_BRIEF_. Beginning with the line below that contains "Follow the Click" and ending with the line that contains "You are a computer-use", copy every line exactly. Copy nothing else.

··· INFORMATION SHOWN

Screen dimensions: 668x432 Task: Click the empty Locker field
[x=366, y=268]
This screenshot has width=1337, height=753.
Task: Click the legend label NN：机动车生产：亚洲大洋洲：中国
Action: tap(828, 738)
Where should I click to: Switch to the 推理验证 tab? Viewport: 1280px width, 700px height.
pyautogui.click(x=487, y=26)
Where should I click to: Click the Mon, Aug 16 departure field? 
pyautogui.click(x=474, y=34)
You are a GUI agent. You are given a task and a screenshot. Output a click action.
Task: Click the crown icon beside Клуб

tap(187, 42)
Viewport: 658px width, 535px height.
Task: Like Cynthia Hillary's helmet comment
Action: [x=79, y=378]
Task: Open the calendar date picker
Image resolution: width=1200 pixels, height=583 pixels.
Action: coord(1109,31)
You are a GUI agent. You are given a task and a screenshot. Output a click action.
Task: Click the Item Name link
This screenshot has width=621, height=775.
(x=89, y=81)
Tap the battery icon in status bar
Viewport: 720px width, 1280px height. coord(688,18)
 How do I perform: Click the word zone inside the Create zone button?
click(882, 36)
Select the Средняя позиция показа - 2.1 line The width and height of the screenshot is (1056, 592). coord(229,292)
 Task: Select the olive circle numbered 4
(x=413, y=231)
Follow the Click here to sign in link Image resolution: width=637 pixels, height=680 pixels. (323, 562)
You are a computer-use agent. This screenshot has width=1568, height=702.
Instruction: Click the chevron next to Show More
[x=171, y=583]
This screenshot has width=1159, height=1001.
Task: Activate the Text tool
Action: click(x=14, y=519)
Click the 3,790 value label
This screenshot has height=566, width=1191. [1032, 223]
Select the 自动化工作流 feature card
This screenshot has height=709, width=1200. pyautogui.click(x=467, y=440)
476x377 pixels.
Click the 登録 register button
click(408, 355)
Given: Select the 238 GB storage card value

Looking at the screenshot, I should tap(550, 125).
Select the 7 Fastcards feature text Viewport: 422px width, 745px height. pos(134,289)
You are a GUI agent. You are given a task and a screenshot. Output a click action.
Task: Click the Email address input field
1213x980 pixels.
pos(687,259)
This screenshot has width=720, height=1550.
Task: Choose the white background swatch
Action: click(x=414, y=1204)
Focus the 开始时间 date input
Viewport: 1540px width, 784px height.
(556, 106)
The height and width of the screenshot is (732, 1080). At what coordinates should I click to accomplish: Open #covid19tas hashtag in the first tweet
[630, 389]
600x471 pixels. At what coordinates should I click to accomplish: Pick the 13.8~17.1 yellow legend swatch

······

_PROBLEM SOLUTION_.
Follow the Click here to sign in link Image resolution: width=637 pixels, height=680 pixels. (323, 562)
You are a computer-use agent. This screenshot has width=1568, height=702.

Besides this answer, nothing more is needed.